Comparing AIS with non-AIS, the presented data could not demonstrate a significant reduction of shunt infection by AIS. Remarkably we found three out of five infections in the AIS group which were caused by skin ulcerations or neurosurgerical procedures highly susceptible for contamination after initial shunt implantation. Furthermore, the infection rate in the non-AIS group was obviously smaller than reported in the literature. Sciubba et al. [36] retrospectively investigated 211 pediatric patients with 353 shunt placement procedures over a 3-year period. In the first 18 months, 208 shunts were placed with non-impregnated catheters. 12 % of these patients had shunt infections compared to only two patients (1.4 %) out of 141 in whom AIS had been inserted in the second 18 months. The authors could demonstrate a significant decrease in the infection rate in the AIS group by changing their management. Aryan [2] investigated 32 Bactiseal shunt implantations in 31 children aged from 6 months to 17 years and compared them to patients treated with non-impregnated shunts. In the AIS group 12.5 % early and 18.8 % late complications occurred compared to 23.4 and 34.8 % in the non-AIS group.
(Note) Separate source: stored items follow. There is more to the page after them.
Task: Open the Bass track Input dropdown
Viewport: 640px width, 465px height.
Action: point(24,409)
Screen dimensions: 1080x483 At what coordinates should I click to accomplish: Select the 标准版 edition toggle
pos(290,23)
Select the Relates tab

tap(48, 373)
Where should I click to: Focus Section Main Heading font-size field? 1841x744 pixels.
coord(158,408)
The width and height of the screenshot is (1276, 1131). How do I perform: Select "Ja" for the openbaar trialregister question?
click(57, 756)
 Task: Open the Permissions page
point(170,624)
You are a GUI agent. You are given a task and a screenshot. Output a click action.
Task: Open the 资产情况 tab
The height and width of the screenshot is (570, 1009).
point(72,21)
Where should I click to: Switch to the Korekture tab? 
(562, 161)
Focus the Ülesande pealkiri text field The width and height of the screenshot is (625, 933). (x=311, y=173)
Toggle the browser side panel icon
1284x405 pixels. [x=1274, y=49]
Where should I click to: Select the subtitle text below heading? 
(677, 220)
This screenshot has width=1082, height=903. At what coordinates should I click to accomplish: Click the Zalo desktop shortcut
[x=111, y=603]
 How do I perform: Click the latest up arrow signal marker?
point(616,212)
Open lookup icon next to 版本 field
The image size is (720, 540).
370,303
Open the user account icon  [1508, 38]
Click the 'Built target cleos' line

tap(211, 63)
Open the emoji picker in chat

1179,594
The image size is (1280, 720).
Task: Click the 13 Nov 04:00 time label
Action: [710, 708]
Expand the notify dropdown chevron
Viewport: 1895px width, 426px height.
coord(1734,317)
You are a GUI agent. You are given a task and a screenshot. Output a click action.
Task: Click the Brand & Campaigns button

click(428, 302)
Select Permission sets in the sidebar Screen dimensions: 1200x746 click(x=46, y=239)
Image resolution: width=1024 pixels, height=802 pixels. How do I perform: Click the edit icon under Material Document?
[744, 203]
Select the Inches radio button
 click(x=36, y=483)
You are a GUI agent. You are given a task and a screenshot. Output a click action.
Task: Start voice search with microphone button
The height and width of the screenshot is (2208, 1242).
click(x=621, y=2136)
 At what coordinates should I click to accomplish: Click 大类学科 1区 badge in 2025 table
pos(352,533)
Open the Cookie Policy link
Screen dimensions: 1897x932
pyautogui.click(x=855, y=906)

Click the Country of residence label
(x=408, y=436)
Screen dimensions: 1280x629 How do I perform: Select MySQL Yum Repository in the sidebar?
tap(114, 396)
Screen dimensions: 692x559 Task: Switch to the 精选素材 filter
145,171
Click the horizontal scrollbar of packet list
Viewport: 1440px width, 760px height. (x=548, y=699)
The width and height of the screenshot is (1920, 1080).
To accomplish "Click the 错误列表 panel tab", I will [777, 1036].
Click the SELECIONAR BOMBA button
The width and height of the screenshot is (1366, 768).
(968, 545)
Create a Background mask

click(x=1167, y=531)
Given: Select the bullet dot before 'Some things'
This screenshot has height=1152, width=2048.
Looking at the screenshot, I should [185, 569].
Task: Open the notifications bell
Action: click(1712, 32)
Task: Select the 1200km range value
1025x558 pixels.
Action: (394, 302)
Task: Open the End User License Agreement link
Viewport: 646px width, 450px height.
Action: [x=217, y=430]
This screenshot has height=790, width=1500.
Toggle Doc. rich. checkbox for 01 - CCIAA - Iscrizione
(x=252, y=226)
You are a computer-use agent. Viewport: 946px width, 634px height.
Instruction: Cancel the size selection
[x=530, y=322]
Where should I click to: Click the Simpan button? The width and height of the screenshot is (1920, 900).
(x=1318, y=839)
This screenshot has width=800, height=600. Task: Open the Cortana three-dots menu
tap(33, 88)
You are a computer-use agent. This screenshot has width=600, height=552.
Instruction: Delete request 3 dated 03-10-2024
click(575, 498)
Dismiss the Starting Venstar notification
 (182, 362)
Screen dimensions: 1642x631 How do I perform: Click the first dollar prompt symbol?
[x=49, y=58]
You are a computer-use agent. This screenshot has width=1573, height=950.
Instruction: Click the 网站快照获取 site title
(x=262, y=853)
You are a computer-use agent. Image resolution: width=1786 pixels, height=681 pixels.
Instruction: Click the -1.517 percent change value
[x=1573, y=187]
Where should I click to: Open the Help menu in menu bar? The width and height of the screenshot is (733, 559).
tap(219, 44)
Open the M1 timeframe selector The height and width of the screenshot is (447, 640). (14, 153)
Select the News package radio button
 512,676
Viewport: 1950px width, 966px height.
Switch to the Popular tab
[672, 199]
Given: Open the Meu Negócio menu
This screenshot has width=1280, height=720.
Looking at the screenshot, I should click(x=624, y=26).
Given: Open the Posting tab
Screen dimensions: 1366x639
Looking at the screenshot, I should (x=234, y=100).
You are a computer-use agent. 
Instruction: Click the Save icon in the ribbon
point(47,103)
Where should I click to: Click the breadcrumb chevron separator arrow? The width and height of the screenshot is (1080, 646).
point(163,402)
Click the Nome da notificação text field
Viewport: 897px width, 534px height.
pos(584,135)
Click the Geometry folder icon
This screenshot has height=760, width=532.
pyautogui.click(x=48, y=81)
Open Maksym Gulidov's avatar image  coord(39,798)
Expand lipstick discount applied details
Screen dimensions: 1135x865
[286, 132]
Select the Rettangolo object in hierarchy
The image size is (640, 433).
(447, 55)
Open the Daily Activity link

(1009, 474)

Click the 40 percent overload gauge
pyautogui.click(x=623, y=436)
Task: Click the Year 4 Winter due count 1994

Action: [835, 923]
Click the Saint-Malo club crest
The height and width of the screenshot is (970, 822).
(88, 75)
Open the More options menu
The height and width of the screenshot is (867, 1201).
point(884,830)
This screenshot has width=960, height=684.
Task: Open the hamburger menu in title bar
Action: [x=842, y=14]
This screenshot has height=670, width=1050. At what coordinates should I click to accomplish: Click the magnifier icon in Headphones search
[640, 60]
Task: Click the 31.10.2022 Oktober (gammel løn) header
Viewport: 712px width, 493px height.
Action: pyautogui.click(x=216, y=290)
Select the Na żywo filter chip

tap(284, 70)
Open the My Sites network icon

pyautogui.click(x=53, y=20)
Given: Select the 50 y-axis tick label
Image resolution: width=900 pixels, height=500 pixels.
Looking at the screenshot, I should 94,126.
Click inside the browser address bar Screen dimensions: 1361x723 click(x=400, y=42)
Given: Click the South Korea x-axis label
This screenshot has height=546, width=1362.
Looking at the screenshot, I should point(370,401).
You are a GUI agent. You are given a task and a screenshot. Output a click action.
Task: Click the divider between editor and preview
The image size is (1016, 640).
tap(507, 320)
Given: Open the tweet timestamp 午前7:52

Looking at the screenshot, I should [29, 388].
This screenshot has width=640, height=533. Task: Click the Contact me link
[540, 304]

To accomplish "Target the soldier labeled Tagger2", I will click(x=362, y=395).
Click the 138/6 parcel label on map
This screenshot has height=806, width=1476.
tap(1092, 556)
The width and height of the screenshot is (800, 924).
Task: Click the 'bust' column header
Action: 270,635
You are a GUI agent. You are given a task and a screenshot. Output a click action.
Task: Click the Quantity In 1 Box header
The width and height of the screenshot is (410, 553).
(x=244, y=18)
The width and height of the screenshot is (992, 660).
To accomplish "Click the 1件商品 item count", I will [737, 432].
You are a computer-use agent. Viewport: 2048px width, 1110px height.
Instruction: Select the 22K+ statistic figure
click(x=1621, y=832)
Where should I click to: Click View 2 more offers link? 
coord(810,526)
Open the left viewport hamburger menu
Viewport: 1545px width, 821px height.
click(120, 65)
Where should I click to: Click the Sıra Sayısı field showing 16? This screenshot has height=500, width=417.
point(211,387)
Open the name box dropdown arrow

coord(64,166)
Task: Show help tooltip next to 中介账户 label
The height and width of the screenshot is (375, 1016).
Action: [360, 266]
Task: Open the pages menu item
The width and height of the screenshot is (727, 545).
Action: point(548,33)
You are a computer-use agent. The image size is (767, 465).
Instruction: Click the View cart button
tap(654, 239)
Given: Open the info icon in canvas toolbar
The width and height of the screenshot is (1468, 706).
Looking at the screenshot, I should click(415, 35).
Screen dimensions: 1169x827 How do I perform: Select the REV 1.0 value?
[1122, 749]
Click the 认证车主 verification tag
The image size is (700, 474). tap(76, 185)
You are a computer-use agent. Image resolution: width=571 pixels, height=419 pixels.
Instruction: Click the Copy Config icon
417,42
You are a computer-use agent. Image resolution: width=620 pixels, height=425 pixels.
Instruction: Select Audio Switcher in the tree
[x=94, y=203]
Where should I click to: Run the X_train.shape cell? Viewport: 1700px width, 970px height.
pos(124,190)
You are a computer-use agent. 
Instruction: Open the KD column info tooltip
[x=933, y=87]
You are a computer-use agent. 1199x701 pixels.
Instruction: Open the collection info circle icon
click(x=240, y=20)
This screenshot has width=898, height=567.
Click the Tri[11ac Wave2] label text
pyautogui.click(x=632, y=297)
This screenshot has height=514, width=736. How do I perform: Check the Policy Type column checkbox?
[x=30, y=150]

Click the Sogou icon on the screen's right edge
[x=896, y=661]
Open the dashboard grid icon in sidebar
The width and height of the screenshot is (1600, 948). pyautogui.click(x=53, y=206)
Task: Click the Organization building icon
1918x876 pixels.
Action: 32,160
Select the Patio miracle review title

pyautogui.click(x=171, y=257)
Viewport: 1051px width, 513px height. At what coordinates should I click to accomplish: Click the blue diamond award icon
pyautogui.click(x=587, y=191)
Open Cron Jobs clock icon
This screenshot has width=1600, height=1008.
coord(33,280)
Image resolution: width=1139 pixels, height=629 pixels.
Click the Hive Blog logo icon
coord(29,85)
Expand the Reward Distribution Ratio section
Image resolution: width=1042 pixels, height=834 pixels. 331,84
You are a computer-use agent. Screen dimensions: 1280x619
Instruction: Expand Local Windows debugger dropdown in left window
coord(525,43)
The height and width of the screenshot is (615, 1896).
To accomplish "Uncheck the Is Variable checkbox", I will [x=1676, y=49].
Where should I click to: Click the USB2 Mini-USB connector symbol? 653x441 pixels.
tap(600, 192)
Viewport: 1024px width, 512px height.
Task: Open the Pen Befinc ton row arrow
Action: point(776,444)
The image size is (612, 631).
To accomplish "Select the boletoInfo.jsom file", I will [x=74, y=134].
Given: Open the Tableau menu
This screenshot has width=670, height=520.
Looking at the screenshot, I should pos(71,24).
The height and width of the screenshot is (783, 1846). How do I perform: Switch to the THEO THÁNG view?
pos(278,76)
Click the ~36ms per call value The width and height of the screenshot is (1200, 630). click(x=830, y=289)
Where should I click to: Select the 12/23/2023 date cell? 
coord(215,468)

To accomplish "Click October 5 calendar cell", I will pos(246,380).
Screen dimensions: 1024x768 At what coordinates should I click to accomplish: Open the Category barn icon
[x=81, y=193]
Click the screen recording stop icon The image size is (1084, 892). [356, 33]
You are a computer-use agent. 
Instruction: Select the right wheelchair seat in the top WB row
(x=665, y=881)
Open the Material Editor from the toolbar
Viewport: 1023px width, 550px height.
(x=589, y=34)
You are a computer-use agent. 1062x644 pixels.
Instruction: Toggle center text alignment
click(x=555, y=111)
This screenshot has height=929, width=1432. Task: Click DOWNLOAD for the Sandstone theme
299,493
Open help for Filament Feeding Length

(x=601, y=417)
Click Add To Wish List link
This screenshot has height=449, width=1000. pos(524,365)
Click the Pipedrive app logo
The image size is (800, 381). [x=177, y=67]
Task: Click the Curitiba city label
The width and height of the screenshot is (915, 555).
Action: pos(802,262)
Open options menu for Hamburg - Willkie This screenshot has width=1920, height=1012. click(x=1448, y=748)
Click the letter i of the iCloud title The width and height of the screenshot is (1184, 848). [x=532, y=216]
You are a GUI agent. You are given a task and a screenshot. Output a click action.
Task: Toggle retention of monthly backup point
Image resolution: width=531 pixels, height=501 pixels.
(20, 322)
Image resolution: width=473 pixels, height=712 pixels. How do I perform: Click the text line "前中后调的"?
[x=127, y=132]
Prospective randomized blind studies are highly appreciated. To show a statistically significant decrease from 6 to 3 % shunt infections, a prospective study with 1628 patients would be necessary presuming a significance level of 5 % using by Fisher's exact test. To the best knowledge of the authors only prospective studies with a fewer number of patients exist. Govender and coworkers [37] showed a significantly decreased infection rate from 16 % in the control group to 6 % in the AIS group in a prospective randomized blind study including 110 patients. Our infection rate in the AIS group is comparable to their results. In contrast to Govender et al. and Sciubba et al. [36], the risk of shunt infection in non-AIS patients in this study was very low (5.81 %). The study of Govender et al. was performed in a single center in South Africa, where diverse problems such as a high infection rate with HIV and malnutrition compared to highly industrialized countries exist. This might explain the high infection rate in their non-AIS group.

The infection rate in our investigation did not achieve the excellent results reported by Choux et al. and Chouksey et al. [11, 13]. In the cited reports, shunt operations were performed by one very experienced surgeon with the aim to reduce shunt infections. In the actual investigation surgery was done by various surgeons, including residents in neurosurgery with an infection rate of 6 % in all patients. This is probably general practice in most neurosurgical training centers at university hospitals.

AIS did not reduce the infection rate in the presented study. Nevertheless it must be noted that in the AIS group three patients suffered from shunt infections caused by skin ulceration or neurosurgical procedures with exposition of the cerebrospinal liquor after shunt implantation. AIS was not developed to prevent infection in such cases, therefore an advantage of AIS is not excluded.

Conclusion

Using AIS or not it is still important to obey consequently the surgical principles of aseptic and atraumatical preparation. Based on the presented data and the small number of reported studies a prospective randomized multicenter study is required.